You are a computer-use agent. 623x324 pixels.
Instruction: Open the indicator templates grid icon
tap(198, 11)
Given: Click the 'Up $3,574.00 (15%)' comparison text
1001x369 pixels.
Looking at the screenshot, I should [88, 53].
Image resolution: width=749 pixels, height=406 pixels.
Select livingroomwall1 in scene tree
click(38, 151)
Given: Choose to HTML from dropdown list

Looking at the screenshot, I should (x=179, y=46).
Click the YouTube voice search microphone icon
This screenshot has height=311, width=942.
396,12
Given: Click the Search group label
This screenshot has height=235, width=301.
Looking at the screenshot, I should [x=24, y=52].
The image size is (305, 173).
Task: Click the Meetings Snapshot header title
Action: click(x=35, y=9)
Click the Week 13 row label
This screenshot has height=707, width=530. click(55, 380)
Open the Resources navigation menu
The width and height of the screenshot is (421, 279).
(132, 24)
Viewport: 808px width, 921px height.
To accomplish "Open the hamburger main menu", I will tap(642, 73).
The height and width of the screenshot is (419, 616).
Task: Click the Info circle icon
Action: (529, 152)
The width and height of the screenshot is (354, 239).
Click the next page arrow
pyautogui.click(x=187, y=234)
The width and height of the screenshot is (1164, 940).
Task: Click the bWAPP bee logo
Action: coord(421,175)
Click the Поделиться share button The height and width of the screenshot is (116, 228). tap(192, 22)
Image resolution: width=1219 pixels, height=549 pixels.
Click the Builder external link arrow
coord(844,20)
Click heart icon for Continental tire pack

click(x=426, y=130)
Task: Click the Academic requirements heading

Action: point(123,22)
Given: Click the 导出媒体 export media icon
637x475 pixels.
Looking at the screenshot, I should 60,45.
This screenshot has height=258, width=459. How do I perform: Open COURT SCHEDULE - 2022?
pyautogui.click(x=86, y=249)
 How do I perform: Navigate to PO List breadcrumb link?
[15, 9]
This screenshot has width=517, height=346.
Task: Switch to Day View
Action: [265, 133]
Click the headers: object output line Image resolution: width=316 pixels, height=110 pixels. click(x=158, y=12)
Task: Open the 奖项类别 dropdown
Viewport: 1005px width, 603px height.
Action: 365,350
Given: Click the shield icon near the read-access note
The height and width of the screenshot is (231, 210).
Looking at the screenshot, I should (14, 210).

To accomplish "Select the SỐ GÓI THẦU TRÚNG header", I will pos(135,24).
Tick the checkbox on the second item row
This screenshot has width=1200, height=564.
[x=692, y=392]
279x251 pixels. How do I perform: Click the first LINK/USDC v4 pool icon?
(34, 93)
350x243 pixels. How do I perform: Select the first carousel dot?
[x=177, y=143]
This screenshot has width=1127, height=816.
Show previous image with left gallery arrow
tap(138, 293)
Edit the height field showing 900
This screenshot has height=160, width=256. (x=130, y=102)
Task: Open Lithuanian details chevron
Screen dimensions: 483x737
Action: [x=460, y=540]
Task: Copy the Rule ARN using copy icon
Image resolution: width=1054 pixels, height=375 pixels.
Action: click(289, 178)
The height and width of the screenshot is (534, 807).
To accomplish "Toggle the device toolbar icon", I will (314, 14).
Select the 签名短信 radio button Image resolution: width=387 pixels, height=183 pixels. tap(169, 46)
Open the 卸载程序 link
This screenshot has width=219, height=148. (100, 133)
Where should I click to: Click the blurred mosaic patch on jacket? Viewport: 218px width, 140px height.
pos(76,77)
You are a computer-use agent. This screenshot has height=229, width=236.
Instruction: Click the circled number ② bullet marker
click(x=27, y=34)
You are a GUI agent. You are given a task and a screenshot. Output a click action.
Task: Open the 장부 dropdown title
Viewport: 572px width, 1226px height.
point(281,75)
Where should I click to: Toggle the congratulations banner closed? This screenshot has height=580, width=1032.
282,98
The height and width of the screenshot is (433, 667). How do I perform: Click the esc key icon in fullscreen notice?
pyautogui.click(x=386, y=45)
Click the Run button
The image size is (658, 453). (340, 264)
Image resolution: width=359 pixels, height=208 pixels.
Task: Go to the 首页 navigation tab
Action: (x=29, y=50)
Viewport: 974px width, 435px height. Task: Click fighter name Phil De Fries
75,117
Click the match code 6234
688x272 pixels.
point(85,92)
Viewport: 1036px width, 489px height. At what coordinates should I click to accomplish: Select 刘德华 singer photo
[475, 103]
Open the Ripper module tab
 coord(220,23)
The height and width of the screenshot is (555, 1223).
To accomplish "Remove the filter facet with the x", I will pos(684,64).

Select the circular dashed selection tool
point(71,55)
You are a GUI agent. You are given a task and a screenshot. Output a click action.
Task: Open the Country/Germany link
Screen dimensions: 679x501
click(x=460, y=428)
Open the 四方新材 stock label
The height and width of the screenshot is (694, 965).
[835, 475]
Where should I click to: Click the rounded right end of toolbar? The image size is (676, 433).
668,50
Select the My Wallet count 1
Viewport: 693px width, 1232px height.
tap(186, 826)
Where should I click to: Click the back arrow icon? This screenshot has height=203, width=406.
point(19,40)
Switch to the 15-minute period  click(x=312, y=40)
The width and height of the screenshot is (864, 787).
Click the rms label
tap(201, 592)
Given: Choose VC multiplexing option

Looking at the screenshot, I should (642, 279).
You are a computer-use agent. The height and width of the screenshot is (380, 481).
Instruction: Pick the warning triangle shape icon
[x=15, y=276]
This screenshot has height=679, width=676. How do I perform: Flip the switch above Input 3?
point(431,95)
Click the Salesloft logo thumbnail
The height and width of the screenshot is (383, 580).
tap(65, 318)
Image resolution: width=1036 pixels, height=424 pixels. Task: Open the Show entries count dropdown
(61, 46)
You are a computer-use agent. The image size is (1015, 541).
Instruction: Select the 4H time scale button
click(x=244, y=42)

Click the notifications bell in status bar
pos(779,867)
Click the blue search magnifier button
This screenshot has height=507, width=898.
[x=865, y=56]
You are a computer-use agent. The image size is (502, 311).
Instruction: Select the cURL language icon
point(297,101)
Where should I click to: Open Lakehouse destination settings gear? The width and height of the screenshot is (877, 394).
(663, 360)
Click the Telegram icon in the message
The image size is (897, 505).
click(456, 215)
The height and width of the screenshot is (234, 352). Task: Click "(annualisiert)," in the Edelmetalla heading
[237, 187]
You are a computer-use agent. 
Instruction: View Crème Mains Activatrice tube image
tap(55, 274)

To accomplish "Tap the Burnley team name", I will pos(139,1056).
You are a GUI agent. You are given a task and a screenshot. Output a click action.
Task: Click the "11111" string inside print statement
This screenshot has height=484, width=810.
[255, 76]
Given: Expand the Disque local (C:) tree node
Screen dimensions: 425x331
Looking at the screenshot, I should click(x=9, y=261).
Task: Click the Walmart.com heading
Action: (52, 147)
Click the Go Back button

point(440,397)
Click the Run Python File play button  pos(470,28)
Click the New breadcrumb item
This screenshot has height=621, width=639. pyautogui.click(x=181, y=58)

- - -

| WHAT THE TASK ASKS |
Go through the entries and return each line where the word "computer" appears.

| EXERCISE RESULT |
You are a computer-use agent. 623x324 pixels.
You are a computer-use agent. This screenshot has height=229, width=236.
You are a computer-use agent. The height and width of the screenshot is (380, 481).
You are a computer-use agent. The image size is (1015, 541).
You are a computer-use agent. The image size is (502, 311).
You are a computer-use agent. 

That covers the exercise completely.